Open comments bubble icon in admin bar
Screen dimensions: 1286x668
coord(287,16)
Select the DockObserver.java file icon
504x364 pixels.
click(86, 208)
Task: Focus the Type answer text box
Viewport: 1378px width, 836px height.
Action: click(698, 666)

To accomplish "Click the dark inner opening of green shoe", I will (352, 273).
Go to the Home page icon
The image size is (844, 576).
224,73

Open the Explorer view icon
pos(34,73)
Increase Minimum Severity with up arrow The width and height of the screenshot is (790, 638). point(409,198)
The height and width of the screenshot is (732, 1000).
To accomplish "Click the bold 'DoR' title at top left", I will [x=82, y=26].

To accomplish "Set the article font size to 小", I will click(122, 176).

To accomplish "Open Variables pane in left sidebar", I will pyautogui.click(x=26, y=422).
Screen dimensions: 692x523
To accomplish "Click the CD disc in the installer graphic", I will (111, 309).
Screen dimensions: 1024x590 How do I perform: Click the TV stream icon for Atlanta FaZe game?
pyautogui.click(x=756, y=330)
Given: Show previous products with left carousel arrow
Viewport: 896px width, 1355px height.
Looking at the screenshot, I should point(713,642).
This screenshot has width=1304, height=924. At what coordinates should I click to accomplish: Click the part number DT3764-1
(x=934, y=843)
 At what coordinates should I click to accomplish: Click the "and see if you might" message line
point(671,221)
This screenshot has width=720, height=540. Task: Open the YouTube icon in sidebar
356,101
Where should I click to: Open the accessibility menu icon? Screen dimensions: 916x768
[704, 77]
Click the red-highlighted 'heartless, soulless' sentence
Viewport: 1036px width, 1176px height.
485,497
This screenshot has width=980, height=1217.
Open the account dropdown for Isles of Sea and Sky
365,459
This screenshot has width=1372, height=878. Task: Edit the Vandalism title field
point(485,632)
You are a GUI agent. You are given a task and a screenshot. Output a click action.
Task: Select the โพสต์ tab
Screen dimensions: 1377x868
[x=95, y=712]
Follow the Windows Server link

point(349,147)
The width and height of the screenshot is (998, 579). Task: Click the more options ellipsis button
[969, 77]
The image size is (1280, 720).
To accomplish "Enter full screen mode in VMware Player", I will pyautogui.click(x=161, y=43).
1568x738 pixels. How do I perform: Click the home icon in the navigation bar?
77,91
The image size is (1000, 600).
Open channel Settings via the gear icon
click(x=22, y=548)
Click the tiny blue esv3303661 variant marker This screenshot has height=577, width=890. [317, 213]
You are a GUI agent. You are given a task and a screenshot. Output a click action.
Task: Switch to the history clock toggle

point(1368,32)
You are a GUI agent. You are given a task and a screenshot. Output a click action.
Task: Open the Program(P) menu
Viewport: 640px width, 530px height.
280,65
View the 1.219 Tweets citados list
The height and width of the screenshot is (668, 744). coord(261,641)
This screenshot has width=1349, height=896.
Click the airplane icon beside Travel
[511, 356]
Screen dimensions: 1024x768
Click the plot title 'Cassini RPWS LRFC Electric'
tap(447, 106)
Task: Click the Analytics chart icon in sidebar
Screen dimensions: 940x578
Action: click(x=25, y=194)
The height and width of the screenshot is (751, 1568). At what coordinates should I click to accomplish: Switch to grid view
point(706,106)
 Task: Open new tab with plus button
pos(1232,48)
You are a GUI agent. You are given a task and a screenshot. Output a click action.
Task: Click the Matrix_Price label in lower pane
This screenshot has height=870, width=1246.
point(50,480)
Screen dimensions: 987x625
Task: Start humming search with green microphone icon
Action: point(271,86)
***
Each line of the data that holds the word "Select" should be copied.

Select the DockObserver.java file icon
Task: Select the โพสต์ tab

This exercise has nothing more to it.